|
Submitted by Assigned_Reviewer_7 Q1: Comments to author(s). First provide a summary of the paper, and then address the following criteria: Quality, clarity, originality and significance. (For detailed reviewing guidelines, see http://nips.cc/PaperInformation/ReviewerInstructions)
The paper presents various conditions for concavity of reweighted Kikuchi entropy approximation. In particular, for the general region graph, it presents a sufficient condition for concavity that is (somewhat) more general than the condition given in [13] where overcounting number condition is not needed. For two-layer regional graph, a necessary condition is also provided. For pairwise MRF, a graph-based characterization of the concavity condition is given (show to be the same as the single-cycle forest polytope).
These results generalize previously known existing results and could be useful addition to the literature, although I haven't checked the detailed proofs for correctness.
The most glaring error of the paper appears in the background section. By not carefully paying attention to what is "p" in Eq. (4), by the time Eq (6) is written, the authors made the mistake that this is the same "p" in Eq (2). This is not correct. Eq. (6) should read H(\mu) instead of H(p_gamma), and I'm guessing eq. (4) should read H(\tau) instead of H(p) (and likewise in Eq (7)).

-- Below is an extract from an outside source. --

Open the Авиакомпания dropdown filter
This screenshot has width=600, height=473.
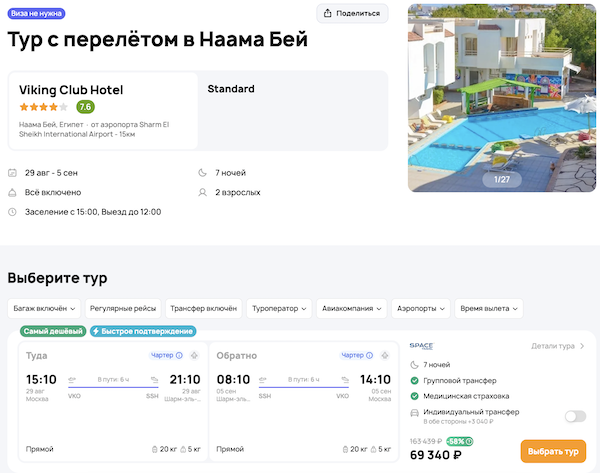pyautogui.click(x=352, y=309)
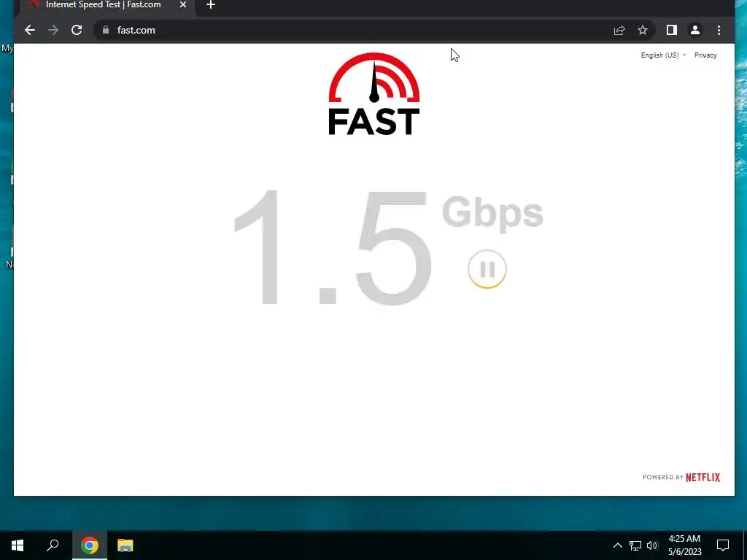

Just after 2.2. it is also stated that the set Delta_R is not convex in general. Really? It seems one can easily prove that it is convex, so this statement might also be incorrect. If this is not the case, the authors should say why it is not convex.
Fortunately, from eq. (8) onward, it seems that all these mistakes do not propagate further, and the rest of paper seems OK.
Experiment section: Fig 1 is useful to see the behavior of the approximation around \rho_cycle and also the effects of non-concavity. It is also claimed that \rho_cycle generally gives better approximation than \rho_tree. To do this, one has to present aggregate result over multiple random \gamma, and not just one \gamma as show in Fig 1. I suggest that the authors give a numerical aggregated numbers for accuracy of \rho_tree and \rho_cycle.
Also, for \rho \in forest polytope, the bound can be optimized (lowered) since it is guaranteed to be an upper bound. Can we do anything like that for the single-cycle forest? (It's not clear to me since the bound is not an upperbound, so lower is not necessary better).
Q2: Please summarize your review in 1-2 sentences
The paper presents various conditions for concavity of reweighted Kikuchi entropy approximation and generalize previously known results. Errors exist in the background section, although after that the paper seems fine, and those errors seem easily fixable. Submitted by Assigned_Reviewer_14 Q1: Comments to author(s). First provide a summary of the paper, and then address the following criteria: Quality, clarity, originality and significance. (For detailed reviewing guidelines, see http://nips.cc/PaperInformation/ReviewerInstructions)
This paper considers the so-called reweighted version of the Kikuchi variational approximation of the partition function, and provides sufficient conditions under which the variational objective is concave and hence can be optimized more effectively. The conditions are shown to be necessary under additional assumptions. Some experimental results on synthetic problems are shown to confirm the theoretical predictions.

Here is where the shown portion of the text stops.